Periods of rain and locally gusty thunderstorms will mark the end of a brief surge of warm air in the mid-Atlantic and New England to close out the week.
In addition to adversely affecting outdoor activities, enough rain can fall to slow travel on the major highways. A low cloud ceiling associated with the rain could lead to airline delays.
Not enough rain is likely to fall to cause significant flooding. There can be some water collecting in poor-drainage areas of city streets.
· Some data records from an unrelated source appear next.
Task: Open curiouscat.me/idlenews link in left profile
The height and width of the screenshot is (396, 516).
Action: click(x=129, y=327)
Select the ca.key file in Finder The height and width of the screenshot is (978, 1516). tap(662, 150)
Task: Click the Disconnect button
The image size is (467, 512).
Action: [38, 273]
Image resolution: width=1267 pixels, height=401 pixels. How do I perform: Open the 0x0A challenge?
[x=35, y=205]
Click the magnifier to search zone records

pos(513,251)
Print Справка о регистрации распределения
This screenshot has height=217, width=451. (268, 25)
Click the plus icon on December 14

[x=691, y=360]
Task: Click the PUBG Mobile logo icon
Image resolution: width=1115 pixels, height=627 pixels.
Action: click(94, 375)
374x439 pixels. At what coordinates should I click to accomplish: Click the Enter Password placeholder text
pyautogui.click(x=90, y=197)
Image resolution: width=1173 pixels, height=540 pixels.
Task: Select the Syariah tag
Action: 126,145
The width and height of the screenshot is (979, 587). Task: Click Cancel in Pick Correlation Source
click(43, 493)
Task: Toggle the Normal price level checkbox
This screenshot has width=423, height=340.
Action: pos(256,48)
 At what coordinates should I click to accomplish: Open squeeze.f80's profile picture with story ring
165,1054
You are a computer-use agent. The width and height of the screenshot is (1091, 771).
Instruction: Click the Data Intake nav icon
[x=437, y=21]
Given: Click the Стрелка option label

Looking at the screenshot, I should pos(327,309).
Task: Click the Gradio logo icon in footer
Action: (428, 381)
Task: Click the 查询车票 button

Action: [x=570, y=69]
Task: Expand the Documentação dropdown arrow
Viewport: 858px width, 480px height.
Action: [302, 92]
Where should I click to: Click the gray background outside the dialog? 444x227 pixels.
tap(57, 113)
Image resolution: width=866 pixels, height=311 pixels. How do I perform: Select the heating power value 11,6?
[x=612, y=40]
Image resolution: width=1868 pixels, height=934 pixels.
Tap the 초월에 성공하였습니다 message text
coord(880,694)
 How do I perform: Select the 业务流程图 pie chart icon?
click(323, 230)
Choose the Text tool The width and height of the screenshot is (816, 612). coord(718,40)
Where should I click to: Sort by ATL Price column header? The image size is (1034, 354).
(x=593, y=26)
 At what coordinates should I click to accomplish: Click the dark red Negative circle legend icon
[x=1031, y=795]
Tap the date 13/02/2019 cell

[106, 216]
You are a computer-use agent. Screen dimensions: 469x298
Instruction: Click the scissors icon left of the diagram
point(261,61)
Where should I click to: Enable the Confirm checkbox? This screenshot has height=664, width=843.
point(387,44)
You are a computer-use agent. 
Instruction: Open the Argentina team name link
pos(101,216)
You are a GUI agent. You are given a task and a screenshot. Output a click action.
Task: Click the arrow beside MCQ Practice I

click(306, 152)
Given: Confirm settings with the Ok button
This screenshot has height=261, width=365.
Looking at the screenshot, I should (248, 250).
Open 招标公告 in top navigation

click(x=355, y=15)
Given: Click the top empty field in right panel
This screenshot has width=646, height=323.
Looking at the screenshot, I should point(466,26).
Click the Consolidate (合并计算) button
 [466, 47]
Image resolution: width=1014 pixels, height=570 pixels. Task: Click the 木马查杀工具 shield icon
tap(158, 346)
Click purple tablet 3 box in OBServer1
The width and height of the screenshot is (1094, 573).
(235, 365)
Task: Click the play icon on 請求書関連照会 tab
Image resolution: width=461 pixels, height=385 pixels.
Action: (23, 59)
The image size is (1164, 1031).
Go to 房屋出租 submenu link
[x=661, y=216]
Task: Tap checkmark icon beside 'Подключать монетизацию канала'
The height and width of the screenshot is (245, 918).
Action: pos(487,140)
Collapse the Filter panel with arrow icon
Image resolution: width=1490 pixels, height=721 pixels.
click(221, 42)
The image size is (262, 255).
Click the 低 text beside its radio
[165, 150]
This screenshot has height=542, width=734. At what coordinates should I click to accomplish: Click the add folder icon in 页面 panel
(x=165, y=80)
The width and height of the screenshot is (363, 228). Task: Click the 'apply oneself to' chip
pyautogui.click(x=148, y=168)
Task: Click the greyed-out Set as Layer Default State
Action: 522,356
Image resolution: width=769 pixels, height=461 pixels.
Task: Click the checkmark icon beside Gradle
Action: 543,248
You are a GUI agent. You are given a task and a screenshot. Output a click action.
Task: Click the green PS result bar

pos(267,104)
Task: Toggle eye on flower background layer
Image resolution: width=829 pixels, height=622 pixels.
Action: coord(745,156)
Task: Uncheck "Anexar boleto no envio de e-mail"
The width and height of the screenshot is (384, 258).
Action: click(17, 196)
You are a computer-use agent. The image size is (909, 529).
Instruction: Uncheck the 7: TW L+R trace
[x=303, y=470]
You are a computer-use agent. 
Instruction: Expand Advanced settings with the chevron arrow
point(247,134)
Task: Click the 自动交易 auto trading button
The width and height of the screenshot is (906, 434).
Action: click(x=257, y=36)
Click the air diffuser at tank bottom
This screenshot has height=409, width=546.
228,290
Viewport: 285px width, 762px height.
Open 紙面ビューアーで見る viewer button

The water can conceal large springtime potholes.
In addition to the rainfall, a small number of thunderstorms that develop in the coastal mid-Atlantic have the potential to become heavy and gusty from eastern Pennsylvania and New Jersey to northern Virginia on Friday.
"A severe weather outbreak is unlikely," according to AccuWeather Meteorologist Maggie Samuhel. "However, a few communities could be hit with a storm that brings gusts topping 50 mph and brief, blinding downpours."
Storms that erupt farther south, from southern Virginia to Florida, have the potential to be severe on a more regional basis on Friday.
A lull in the rain is likely late Friday into Friday night from Washington, D.C., to Boston and could assist with the evening commute.
While cooler and drier air will make progress into portions of the interior Northeast, a storm moving northeastward along the front could bring another dose of rain on Saturday.
The steady rain is most likely to affect areas from eastern Virginia to southeastern New England, and includes the Interstate-95 corridor from Washington, D.C., to Philadelphia, New York City and Boston.
Spotty rain showers will change to snow showers over the central Appalachians and lower Great Lakes on Saturday, ahead of a blast of arctic air taking aim on the Great Lakes and Northeast later in the weekend.
Some snow could find its way to part of the coast by Sunday.